### Kutipan untuk Dibaca
□ □ □ □ □
10 LAGU TENTANG HIDUP DI NUSANTARA
Ini adalah cerita tentang 10 lagu yang
berusaha menggambarkan pola kognitif tradisional orang-orang di kepulauan
nusantara indonesia raya ketika ia berdendang, menikmati alunan estetis kontur
yang tersusun atas nada-nada yang berbunyi. Ia berasal dari kotak kognitif
melodi yang mengisi ruang-ruang terestrial di kawasan kepulauan Indonesia yang
tetap saja masih memunculkan diri bahkan di tengah alunan dan ingar-bingar
injeksi alunan melodi yang lahir di belahan lain di planit bumi. Sepuluh adalah
angka dari pengelompokan oleh gerak melodis, dan sepuluh juga merupakan angka
yang menunjukkan multi-dimensionalitas yang unik dari karakter etnisitas yang
ingin ditampilkannya. Sepuluh ini menjadi satu yang harmoni dalam perspektif
kenusantaraan. Tiap melodi adalah juga melodi unik sebagaimana tiap lagu juga
menggambarkan lagu. Indonesia adalah gudang diversitas budaya tradisi yang saat
ini – sadar atau tidak sadar – ingin berteriak untuk dirayakan secara ekonomis,
politis, dan sosial. Mari mendengarkan 10 lagu, dan mari menikmati kebinekaan
yang justru mencipta kreasi kesatuan yang utuh dan persaudaraan yang kukuh.
Keberadaan lebih dari 500 suku bangsa di
Indonesia telah memungkinkan lahirnya berbagai pola alunan nada-nada melodis
yang menjadi cerminan karakter dasar sistem kognitif kolektif dari
masing-masing kelompok budaya/etnis tersebut. Estetika akan senantiasa
subyektif. Apa yang indah senantiasa kembali pada apresiasi individual, jika
tak kemudian terperangkap dalam kantong-kantong (clustering) dalam
kolektivitas yang dapat saja berbentuk etnisitas, kelas-kelas ekonomi, bahkan
komunitas-komunitas tertentu. Situasi subyektif inilah yang kemudian
berhadap-hadapan dengan upaya obyektifikasi atas estetika dalam produk-produk
industri budaya massa melalui proses komodifikasi yang menjadi corak
globalisasi.
□ □ □ □ □
### Yang Perlu Dikerjakan
(A) Sebutkan semua bentuk kolektivitas yang dinyatakan dalam kutipan sebagai wujud kantong-kantong tempat apresiasi keindahan dapat terperangkap.
(B) Tolong tuliskan kembali bagian kutipan mulai dari "Keberadaan lebih dari" hingga dan termasuk "globalisasi.", tanpa mengubah apa pun.
Jadikan kutipan di atas satu-satunya sumber.

### Entri yang Disediakan
□ □ □ □ □
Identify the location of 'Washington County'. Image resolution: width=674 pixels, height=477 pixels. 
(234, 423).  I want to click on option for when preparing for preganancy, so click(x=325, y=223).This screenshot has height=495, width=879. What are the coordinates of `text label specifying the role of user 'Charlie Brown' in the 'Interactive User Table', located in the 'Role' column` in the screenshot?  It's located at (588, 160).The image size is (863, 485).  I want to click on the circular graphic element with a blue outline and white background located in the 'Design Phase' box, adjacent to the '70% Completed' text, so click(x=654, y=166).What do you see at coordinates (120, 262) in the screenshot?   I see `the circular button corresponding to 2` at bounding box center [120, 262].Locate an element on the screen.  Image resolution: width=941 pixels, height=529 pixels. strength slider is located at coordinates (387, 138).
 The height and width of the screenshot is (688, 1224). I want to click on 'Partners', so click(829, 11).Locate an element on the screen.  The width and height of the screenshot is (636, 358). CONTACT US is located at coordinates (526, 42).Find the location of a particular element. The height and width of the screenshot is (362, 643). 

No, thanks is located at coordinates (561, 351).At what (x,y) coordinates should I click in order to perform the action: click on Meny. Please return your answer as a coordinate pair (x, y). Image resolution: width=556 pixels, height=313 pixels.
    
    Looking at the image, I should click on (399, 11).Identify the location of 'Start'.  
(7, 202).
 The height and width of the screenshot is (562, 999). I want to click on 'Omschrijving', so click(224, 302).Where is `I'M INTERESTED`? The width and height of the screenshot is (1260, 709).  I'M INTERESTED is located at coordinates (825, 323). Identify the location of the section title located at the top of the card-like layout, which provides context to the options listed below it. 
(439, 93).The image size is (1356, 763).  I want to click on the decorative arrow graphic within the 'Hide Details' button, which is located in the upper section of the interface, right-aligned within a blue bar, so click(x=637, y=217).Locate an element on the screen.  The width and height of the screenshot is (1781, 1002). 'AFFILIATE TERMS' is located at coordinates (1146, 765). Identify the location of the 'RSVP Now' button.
□ □ □ □ □
### Jawaban Latihan
(A) etnisitas; kelas-kelas ekonomi; komunitas-komunitas tertentu

(B)
Keberadaan lebih dari 500 suku bangsa di
Indonesia telah memungkinkan lahirnya berbagai pola alunan nada-nada melodis
yang menjadi cerminan karakter dasar sistem kognitif kolektif dari
masing-masing kelompok budaya/etnis tersebut. Estetika akan senantiasa
subyektif. Apa yang indah senantiasa kembali pada apresiasi individual, jika
tak kemudian terperangkap dalam kantong-kantong (clustering) dalam
kolektivitas yang dapat saja berbentuk etnisitas, kelas-kelas ekonomi, bahkan
komunitas-komunitas tertentu. Situasi subyektif inilah yang kemudian
berhadap-hadapan dengan upaya obyektifikasi atas estetika dalam produk-produk
industri budaya massa melalui proses komodifikasi yang menjadi corak
globalisasi.